Horsham West Primary School joins online partnership

ONLINE LEARNING: Horsham West and Haven Primary School principal Brendan Bush, Member for Lowan Hugh Delahunty and teacher Ben Miatke are pictured with students Ella Zhu, 8, Gemma Walker, 9, Deegan McKenry, 8, Alannah Chester, 10, and Lily Bardell, 8. The school is part of a new international technology program. Picture: PAUL CARRACHER

ONLINE LEARNING: Horsham West and Haven Primary School principal Brendan Bush, Member for Lowan Hugh Delahunty and teacher Ben Miatke are pictured with students Ella Zhu, 8, Gemma Walker, 9, Deegan McKenry, 8, Alannah Chester, 10, and Lily Bardell, 8. The school is part of a new international technology program. Picture: PAUL CARRACHER

HORSHAM West and Haven Primary School has joined an online global partnership aimed at steering education into the digital age.

The school is one of 72 Victorian schools involved in the New Pedagogies for Deep Learning: A Global Partnership.

The program will connect schools around the world and aims to make students more engaged in learning.
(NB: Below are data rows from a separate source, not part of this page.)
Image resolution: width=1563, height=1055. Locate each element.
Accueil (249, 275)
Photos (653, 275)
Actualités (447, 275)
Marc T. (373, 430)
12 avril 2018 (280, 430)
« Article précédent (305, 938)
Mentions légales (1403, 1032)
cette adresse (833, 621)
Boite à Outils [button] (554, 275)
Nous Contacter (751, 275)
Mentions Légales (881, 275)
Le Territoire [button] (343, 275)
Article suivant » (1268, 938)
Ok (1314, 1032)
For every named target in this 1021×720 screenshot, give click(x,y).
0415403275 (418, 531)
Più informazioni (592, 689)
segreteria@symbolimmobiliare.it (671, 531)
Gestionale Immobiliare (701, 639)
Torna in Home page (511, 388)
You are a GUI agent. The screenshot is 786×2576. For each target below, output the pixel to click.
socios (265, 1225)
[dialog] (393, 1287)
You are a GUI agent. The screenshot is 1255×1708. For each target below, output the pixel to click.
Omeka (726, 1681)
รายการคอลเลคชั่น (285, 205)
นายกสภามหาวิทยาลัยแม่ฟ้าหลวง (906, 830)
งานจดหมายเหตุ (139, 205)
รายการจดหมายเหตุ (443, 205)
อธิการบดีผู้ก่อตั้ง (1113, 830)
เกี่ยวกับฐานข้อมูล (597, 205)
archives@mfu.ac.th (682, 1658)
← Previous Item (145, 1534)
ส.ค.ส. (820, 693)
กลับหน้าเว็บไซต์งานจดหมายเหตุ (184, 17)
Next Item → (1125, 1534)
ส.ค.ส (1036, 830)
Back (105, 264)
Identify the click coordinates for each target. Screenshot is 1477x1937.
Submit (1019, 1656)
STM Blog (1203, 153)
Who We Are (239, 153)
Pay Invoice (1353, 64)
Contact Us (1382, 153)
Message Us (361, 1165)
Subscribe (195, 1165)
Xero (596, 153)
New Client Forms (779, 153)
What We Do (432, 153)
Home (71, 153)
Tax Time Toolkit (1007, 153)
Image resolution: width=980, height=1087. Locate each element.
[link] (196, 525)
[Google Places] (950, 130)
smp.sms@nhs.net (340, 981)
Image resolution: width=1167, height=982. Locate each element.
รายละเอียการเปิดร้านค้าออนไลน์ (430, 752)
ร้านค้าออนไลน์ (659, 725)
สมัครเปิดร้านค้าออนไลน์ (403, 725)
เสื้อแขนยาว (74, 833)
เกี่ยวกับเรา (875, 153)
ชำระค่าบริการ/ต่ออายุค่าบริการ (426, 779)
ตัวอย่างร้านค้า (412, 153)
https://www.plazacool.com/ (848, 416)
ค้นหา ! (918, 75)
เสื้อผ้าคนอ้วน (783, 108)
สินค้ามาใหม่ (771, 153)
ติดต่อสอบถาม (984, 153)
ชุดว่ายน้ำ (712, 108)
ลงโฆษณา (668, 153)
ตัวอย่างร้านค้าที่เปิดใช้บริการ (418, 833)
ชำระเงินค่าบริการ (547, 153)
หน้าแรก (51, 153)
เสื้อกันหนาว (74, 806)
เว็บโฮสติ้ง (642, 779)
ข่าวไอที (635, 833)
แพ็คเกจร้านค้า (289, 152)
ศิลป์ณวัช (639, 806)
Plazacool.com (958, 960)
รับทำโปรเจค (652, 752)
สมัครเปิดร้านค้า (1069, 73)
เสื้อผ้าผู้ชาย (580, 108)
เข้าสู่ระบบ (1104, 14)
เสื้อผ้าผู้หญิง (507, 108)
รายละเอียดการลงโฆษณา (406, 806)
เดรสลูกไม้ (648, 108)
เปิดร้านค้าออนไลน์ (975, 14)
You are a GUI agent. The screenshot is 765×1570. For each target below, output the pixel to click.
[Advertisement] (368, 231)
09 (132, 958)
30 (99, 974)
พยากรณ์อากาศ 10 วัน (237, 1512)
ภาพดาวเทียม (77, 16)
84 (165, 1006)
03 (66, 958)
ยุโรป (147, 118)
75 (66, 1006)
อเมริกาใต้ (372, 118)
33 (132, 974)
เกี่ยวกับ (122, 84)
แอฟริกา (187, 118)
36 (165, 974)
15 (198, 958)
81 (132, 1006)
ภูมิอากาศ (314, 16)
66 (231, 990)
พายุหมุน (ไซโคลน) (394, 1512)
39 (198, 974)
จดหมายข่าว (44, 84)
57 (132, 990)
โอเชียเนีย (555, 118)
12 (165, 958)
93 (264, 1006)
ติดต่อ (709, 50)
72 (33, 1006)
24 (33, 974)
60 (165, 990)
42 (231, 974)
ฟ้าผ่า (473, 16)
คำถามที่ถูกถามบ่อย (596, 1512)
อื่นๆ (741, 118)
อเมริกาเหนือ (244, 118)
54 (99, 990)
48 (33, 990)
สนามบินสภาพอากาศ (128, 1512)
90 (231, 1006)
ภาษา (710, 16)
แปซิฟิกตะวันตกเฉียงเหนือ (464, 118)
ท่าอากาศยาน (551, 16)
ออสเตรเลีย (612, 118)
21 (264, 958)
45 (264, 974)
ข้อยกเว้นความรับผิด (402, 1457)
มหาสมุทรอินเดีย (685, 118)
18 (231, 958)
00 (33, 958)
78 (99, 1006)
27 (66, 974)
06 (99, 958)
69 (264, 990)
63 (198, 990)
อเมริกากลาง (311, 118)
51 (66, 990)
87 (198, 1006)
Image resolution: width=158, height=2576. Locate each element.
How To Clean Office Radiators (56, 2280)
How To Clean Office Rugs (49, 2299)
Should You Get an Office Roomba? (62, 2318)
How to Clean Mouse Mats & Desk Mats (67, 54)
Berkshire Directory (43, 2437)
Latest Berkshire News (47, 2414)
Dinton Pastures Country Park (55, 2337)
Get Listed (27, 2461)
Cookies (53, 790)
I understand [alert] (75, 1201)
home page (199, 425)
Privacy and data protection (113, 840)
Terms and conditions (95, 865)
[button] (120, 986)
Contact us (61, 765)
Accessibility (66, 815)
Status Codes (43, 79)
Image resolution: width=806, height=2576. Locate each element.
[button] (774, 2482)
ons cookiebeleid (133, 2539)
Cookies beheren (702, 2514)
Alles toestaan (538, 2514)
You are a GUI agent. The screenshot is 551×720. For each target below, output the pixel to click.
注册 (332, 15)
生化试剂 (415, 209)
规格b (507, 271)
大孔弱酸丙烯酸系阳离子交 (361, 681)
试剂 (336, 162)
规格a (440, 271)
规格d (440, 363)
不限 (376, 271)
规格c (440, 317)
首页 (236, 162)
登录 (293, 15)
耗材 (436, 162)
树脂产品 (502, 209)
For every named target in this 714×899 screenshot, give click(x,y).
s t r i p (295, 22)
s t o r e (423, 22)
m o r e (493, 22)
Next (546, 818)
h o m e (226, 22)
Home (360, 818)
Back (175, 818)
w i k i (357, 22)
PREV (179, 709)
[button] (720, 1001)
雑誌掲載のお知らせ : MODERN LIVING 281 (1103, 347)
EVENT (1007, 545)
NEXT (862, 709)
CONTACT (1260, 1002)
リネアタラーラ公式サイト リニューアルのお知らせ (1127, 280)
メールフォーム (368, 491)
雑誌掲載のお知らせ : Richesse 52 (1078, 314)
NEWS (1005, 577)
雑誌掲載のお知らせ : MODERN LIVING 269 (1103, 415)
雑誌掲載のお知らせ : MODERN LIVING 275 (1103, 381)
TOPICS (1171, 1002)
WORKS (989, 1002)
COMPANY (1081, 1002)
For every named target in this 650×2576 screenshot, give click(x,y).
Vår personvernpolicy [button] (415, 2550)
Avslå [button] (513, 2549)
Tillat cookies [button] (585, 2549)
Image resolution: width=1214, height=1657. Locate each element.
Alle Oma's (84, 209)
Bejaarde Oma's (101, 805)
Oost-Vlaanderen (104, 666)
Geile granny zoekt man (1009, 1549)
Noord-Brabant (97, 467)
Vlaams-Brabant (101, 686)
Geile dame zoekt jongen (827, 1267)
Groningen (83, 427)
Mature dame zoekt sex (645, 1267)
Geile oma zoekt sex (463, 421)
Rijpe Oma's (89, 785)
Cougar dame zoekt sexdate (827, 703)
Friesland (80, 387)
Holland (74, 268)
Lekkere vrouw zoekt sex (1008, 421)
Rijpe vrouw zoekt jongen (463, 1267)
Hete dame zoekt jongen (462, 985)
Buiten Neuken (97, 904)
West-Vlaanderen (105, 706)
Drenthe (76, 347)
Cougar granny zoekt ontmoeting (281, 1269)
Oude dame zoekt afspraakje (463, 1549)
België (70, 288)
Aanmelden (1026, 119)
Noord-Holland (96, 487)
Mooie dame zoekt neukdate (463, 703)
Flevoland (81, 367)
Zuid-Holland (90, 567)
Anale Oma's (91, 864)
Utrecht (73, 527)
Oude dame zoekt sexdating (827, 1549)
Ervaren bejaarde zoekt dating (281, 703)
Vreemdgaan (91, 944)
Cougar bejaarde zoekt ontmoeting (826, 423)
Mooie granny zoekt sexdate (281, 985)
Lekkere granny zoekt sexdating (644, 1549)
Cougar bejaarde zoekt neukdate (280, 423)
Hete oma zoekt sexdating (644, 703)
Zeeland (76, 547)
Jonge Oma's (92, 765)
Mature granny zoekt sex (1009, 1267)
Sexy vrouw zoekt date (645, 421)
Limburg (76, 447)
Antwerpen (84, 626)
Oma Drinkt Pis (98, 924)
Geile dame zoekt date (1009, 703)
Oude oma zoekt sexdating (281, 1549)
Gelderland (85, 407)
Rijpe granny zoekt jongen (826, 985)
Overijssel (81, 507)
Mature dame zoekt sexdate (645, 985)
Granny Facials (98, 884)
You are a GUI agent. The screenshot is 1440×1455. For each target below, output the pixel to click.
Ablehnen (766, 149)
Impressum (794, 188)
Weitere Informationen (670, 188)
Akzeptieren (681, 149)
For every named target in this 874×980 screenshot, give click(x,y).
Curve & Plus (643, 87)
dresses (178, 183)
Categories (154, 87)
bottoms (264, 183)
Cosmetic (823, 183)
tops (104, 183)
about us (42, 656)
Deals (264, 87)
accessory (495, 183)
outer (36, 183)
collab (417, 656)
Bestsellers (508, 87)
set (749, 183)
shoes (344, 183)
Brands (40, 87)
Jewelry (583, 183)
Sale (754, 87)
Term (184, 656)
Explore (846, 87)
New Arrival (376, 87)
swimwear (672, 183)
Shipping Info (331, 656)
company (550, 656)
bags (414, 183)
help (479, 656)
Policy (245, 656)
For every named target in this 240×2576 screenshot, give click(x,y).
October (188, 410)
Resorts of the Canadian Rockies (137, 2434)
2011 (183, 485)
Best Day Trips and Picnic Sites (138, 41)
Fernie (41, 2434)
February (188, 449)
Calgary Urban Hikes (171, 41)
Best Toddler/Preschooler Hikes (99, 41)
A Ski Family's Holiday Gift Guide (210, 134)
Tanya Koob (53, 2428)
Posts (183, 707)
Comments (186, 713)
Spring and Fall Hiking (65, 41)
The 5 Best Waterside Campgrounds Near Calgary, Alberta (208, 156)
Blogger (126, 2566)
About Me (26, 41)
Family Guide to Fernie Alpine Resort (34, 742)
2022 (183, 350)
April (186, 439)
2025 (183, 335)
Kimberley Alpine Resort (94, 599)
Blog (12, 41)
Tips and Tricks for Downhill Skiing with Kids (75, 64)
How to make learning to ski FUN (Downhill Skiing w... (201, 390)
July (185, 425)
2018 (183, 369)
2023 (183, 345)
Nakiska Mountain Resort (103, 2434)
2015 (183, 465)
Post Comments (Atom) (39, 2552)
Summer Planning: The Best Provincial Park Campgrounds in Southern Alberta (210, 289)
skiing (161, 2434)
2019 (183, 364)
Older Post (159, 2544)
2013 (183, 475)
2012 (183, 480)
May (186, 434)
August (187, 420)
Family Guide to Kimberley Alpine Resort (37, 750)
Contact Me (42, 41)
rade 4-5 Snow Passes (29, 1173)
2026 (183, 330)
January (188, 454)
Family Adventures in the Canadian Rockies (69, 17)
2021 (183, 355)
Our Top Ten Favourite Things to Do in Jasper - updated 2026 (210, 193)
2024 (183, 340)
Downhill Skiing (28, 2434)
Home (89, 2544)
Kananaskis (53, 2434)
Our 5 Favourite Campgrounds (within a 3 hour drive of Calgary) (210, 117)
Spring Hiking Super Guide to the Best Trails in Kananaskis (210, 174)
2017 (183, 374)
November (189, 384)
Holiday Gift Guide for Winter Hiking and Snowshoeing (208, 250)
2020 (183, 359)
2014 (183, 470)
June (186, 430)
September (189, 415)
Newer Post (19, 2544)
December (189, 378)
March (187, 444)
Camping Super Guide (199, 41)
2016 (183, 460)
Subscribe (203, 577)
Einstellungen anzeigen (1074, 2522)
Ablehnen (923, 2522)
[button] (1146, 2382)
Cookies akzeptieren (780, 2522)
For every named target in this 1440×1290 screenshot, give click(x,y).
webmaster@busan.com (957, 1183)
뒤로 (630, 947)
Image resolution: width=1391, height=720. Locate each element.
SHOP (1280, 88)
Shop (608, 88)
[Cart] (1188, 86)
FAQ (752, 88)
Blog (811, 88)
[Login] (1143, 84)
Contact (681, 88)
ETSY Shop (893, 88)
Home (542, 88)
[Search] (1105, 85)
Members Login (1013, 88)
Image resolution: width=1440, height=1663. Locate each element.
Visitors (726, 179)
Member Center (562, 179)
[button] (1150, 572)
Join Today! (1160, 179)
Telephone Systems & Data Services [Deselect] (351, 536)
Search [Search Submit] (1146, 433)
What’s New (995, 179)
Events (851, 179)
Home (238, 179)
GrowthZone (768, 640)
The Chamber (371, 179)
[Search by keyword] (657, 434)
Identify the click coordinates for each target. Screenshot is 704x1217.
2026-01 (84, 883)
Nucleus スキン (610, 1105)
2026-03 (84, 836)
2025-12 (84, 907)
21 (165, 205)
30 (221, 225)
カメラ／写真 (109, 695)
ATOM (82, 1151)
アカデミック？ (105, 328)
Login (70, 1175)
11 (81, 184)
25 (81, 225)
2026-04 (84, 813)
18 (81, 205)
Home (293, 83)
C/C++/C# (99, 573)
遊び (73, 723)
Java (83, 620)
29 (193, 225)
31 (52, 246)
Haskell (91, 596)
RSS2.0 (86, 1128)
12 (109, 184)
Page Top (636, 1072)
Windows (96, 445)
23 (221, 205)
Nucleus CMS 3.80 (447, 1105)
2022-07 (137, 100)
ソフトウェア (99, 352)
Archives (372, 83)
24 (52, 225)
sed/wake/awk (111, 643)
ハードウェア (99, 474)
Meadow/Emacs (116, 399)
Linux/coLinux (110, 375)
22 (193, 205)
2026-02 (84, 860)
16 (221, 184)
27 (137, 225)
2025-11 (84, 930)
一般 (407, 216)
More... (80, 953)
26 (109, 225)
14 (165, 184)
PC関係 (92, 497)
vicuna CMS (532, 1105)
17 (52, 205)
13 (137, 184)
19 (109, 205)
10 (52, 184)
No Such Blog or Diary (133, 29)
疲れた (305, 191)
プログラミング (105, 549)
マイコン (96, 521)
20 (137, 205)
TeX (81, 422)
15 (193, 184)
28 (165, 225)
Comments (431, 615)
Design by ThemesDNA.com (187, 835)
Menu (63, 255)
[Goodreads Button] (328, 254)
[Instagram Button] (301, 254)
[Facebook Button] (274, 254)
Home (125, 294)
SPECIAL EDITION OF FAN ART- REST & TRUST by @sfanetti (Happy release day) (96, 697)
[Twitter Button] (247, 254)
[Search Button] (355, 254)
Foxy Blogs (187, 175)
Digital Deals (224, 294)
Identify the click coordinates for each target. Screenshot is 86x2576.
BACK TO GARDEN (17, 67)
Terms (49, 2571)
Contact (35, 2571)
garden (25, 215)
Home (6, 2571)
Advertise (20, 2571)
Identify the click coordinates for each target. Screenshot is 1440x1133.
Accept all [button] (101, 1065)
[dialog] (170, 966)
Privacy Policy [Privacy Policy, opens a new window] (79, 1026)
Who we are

Member for Lowan Hugh Delahunty said the school would join a global partnership, with 1000 schools from 10 countries, to develop new ways to educate and inspire young people, accelerated by technology.

“It is a unique opportunity that will showcase the impressive work of our school community while representing Australia and Victoria on an international stage,” he said.

Mr Delahunty said the initiative would mobilise education systems to promote global collaboration, uncover and scale education innovation and change the learning relationship between teachers and students to make learning more engaging and productive.

Principal Brendan Bush said students became less engaged as they became older.

“We need to keep them keen and interested in school,” he said.

“The idea of this program is to share ideas across the whole network.”

Mr Bush said the school already hosted video conferences with guest speakers.

“Last year we had a Mt Everest climber speak to the students using video conferencing,” he said.

“We often talk to authors as well because it’s easier and doesn’t cost them anything.

“That sort of technology keeps the students engaged.”

Mr Delahunty told students it was a great opportunity for them to interact with other schools around the world.

Education Minister Martin Dixon said technology was great for delivering a world-class education system as well as helping students and teachers around the globe share resources and best practices.

“The Victorian schools taking part in this initiative will play a vital role in helping shape the way technology can inspire young students and life educational outcomes,” he said.

“Schools are increasingly being challenged to remain relevant to students and to prepare them for social, economic and environmental tests they will face in life.”